Unique import id for transactions extracted from the CSV files

The biggest challenge we face when designing this system is finding a way to deduplicate the imported transactions from CSV. Obviously, we need a way to tell which transactions were already imported into Beancount files so that we don't need to import them again. To make this happen, we introduce the concept of import-id. Each transaction extracted from CSV files should have a unique import ID for us to identify. In this way, we can process the existing Beancount files and find out which transactions have already been imported. We add a metadata item with the key import-id to the transaction. Here's an example.

2024-04-15 * "Circleci"
  import-id: "<unique import id>"
  Assets:Bank:US:MyBank                              -30.00 USD
  Expenses:Engineering:ServiceSubscription            30.00 USD

The next question will then be: What should be the unique ID for identifying each transaction in the CSV files? If the CSV files come with an ID column that already has a unique value, we can surely use it. However, what if there's no such value in the file? As we observed, most CSV files exported from the bank come with rows ordered by date. The straightforward idea is to use filename + lineno as the id. The Jinja2 template would look like this.

{{ file }}:{{ lineno }}

Then with a transaction from row 123 in the file import-data/mybank/2024.csv should have an import ID like this.

import-data/mybank/2024.csv:123

As most of the bank transactions export CSV files have transactions come in sorted order by date, even if there are new transactions added and we export the CSV file for the same bank again and overwrite the existing file, there will only be new lines added at the bottom of the file. Like this:

Diff of CSV file adding only new lines at the end

The line number of older transactions from the same CSV file with the same export time range and filter settings should remain the same. The file name and line number serve as a decent default unique identifier for the transactions from CSV files.

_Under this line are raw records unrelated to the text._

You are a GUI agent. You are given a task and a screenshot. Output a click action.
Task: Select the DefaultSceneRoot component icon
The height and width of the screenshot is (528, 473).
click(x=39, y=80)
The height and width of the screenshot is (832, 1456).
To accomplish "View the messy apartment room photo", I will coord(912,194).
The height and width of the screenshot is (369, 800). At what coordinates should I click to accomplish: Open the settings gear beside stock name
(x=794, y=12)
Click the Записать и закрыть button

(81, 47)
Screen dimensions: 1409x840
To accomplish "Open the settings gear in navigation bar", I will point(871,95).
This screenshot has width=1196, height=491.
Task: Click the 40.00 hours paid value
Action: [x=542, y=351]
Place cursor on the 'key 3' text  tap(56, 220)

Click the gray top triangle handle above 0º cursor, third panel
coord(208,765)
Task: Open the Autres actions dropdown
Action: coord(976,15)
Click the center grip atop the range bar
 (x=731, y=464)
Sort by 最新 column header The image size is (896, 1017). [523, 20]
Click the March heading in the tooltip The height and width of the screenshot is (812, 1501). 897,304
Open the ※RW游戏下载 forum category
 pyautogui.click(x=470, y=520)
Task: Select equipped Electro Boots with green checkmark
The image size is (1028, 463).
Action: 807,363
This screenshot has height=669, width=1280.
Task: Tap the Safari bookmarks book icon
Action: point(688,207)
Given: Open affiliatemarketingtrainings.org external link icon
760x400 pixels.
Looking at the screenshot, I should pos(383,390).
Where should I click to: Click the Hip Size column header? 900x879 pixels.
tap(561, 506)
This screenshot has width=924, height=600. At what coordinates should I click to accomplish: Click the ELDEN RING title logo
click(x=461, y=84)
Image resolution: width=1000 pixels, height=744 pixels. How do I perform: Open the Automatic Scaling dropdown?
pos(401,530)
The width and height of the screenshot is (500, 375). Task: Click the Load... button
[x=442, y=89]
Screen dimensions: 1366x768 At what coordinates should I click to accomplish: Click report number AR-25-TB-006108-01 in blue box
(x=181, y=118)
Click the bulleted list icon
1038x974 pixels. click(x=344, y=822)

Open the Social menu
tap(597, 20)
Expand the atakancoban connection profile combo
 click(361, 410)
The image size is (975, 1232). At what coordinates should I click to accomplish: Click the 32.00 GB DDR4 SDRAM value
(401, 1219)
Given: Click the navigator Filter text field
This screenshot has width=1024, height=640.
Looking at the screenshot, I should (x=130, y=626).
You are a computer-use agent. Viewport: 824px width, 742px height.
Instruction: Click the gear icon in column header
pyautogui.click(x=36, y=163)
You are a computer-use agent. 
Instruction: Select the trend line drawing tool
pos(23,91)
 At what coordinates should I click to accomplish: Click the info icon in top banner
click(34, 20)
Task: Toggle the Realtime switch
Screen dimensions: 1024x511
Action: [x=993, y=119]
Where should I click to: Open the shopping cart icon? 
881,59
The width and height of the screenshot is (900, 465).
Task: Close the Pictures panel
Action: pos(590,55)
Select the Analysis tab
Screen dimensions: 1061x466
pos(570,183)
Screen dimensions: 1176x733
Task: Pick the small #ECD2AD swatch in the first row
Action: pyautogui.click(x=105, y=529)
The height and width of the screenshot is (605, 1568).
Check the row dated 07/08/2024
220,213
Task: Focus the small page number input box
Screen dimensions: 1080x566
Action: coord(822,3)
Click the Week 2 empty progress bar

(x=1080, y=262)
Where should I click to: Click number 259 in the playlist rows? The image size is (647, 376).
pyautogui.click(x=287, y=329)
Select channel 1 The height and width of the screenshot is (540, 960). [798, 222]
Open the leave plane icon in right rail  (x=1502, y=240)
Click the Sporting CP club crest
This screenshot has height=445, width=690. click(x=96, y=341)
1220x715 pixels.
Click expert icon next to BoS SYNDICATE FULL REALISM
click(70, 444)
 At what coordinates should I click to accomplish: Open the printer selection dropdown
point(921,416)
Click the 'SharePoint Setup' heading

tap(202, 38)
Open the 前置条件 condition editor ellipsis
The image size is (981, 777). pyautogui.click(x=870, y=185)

Although this approach works for most CSV files sorted by date in ascending order, it won't work for files in descending order. For example, CSV files exported from Mercury came in descending order. Obviously, any new transactions added to the export file will change the line number for all previously imported transactions. To overcome the problem, we also provide reverse_lineno attribute in the extracted transaction. It's the lineno - total_row_count value. As you may have noticed, we intentionally made the number negative. It's trying to make it clear that this line (or row) number is in the reversed order, just like Python's negative index for accessing elements from the end.

With that, we can define the import ID for Mercury CSV files like this:

{{ file }}:{{ reversed_lineno }}

Since each CSV file may have its own unique best way to reliably identify a transaction, we add an optional default importer ID value to extractors in the beanhub-extract library as DEFAULT_IMPORT_ID. Please note that these values are just default ones. Users can still override the default import ID Jinja2 template by setting the id value for their add_txn action in the import rule.